WORK REQUIRED: Please put the lines between the one holding "At what (x,y)" and the one holding "Looking at the", inclusive, into a numbered list, leaving out any blank lines.

RECORDED INFORMATION:

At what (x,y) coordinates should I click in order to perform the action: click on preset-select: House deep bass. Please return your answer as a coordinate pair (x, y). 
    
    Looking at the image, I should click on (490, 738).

---

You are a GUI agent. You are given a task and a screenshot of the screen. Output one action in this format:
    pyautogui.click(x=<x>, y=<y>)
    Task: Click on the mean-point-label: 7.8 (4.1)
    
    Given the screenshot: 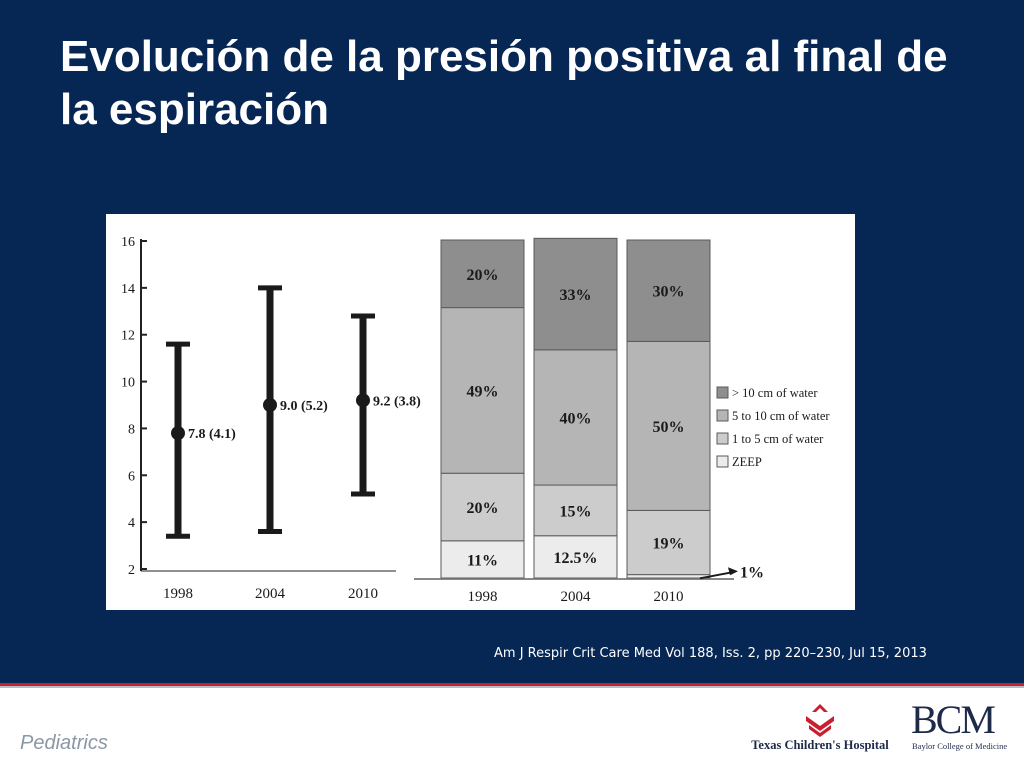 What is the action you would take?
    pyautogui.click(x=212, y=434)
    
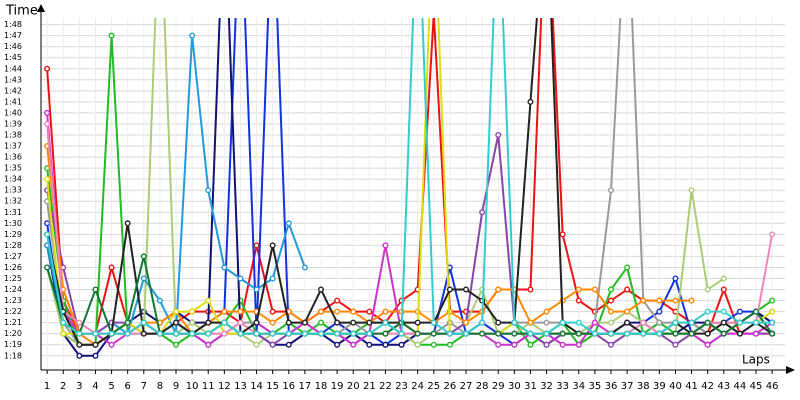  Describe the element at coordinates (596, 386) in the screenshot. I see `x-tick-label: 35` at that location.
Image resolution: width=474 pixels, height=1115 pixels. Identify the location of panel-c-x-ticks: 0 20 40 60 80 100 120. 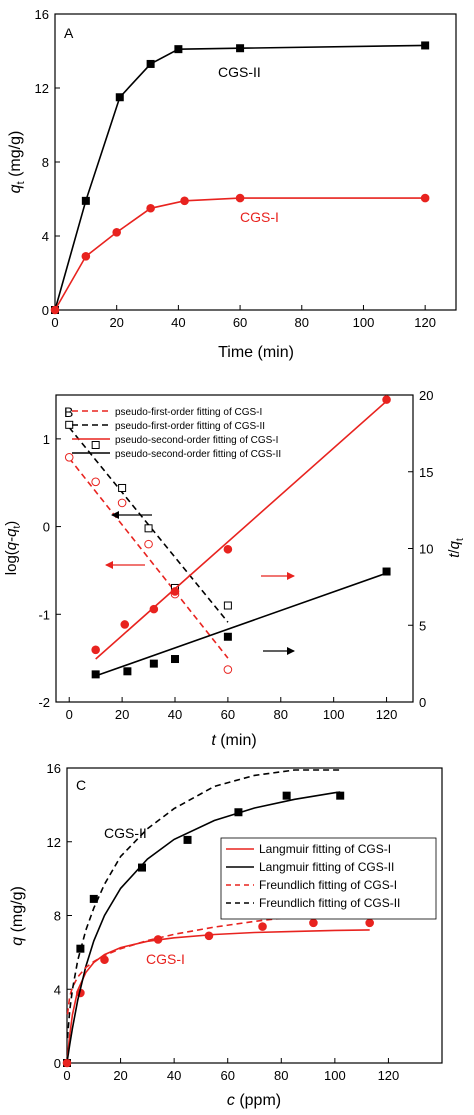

SOLUTION TO THIS TASK:
1. At what (x,y) coordinates should I click in order to perform the action: click on preset-select: House deep bass. Please return your answer as a coordinate pair (x, y). 
2.     Looking at the image, I should click on (490, 738).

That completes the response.